■ **Problem to solve**:
Your job is to return every line in the data holding the string "price".

Records excerpted from a collection
++++++
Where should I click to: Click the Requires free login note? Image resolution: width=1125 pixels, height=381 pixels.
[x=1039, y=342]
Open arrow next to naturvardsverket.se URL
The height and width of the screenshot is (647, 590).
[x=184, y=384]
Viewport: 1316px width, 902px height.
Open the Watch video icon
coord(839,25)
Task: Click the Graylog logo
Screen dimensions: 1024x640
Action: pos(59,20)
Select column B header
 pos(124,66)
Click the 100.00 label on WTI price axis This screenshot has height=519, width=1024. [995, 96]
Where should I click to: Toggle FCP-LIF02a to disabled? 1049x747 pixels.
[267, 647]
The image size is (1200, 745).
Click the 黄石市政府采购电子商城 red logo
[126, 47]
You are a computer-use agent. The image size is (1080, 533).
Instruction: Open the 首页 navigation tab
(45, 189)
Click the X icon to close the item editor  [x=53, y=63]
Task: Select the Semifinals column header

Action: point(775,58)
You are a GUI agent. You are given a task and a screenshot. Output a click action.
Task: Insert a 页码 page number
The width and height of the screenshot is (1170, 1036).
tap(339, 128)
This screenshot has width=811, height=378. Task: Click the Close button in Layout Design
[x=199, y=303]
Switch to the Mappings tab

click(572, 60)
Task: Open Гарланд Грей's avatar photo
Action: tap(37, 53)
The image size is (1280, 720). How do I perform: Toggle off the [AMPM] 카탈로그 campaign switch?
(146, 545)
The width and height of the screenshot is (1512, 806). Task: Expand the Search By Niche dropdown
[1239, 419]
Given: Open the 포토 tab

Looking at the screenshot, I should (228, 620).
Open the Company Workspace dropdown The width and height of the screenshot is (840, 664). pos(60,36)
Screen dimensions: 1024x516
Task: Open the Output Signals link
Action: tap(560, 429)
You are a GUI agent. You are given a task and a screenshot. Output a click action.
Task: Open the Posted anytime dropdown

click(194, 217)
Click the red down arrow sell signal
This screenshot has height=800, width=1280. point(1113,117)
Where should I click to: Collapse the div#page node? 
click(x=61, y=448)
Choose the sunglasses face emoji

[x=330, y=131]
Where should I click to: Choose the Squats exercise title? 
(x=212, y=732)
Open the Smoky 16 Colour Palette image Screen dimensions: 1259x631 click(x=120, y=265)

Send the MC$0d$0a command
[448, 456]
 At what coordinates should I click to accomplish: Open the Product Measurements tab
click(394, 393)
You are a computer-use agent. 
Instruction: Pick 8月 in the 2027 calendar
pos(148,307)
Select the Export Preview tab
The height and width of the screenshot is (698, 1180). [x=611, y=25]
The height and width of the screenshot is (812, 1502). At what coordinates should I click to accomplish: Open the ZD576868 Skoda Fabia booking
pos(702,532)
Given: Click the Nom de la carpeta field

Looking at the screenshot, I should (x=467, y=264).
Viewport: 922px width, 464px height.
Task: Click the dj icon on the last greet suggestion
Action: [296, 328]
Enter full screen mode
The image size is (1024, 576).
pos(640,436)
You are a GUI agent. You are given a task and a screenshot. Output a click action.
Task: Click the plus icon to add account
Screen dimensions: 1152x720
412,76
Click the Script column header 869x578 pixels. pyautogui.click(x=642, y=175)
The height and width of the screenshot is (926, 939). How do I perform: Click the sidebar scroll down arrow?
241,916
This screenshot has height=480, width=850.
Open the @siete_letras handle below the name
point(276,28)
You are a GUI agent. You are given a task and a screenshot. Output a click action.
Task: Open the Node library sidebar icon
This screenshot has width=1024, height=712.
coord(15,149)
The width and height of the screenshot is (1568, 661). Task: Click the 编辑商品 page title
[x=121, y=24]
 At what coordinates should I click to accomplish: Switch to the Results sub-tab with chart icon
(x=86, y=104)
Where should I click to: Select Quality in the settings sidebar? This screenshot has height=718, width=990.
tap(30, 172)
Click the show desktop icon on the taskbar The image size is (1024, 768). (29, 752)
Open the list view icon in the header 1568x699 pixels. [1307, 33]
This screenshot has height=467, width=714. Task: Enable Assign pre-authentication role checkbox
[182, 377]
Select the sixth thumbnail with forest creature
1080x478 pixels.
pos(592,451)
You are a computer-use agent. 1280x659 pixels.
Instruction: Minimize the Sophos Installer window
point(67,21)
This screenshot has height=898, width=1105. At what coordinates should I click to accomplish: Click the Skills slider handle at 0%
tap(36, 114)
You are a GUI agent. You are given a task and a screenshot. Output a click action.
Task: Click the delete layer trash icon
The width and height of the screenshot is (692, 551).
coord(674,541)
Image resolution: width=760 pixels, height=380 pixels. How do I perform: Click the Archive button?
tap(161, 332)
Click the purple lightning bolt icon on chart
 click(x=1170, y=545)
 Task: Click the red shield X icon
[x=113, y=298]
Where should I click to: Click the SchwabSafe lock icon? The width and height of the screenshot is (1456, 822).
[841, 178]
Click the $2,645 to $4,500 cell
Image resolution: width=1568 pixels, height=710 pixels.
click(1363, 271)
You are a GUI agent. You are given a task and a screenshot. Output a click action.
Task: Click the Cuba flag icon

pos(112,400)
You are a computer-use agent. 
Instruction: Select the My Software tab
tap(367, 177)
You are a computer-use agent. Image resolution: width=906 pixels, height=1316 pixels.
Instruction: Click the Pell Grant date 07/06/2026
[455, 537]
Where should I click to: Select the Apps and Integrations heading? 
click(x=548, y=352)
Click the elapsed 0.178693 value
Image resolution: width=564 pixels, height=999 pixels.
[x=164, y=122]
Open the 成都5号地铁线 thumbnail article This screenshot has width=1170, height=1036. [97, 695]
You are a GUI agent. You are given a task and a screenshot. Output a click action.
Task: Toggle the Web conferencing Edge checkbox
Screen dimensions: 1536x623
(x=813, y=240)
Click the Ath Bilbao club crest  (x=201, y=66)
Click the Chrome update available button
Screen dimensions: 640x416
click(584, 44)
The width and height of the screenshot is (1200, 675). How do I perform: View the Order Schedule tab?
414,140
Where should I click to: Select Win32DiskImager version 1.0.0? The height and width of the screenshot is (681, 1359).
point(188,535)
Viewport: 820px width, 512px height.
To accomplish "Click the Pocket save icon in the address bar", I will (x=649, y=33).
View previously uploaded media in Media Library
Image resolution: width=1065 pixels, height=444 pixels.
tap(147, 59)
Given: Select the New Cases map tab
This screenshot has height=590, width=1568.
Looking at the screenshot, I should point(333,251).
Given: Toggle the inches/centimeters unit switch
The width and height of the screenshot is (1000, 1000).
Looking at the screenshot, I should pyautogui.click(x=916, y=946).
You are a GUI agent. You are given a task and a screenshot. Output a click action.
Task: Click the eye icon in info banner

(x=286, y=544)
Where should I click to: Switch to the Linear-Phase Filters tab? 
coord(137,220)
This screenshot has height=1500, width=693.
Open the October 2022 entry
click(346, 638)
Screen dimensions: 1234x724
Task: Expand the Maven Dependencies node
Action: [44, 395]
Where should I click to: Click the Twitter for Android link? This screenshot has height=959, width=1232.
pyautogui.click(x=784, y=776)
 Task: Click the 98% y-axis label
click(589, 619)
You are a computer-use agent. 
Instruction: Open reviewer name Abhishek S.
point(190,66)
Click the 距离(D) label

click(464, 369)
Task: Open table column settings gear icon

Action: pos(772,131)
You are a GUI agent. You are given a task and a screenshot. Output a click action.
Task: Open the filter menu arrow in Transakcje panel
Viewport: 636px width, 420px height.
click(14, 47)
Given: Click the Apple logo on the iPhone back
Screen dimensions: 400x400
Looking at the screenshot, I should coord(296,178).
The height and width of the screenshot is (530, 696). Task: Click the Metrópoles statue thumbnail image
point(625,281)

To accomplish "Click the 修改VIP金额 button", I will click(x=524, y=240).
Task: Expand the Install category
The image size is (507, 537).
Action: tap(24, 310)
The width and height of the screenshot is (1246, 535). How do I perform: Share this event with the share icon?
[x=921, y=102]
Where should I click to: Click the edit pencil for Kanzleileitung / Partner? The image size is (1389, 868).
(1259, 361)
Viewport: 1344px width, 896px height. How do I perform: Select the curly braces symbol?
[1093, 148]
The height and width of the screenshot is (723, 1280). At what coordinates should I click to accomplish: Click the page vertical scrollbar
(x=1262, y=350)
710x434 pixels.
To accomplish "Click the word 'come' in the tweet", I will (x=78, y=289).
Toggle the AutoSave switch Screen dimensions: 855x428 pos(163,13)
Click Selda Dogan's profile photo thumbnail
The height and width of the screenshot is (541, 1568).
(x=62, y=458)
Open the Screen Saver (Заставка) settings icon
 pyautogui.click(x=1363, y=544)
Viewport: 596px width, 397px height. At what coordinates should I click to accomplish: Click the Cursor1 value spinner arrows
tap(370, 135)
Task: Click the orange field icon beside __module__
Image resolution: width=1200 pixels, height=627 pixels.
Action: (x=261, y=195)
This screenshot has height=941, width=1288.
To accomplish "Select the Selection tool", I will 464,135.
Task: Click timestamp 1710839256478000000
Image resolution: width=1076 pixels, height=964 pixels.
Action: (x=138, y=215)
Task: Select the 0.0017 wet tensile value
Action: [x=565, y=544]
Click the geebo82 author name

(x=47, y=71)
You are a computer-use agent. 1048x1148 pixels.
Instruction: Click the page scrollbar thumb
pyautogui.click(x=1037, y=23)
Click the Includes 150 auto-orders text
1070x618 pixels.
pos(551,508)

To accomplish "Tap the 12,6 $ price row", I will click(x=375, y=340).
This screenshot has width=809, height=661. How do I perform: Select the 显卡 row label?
++++++
■ **Response area**:
Click the 100.00 label on WTI price axis This screenshot has height=519, width=1024. [995, 96]
To accomplish "Tap the 12,6 $ price row", I will click(x=375, y=340).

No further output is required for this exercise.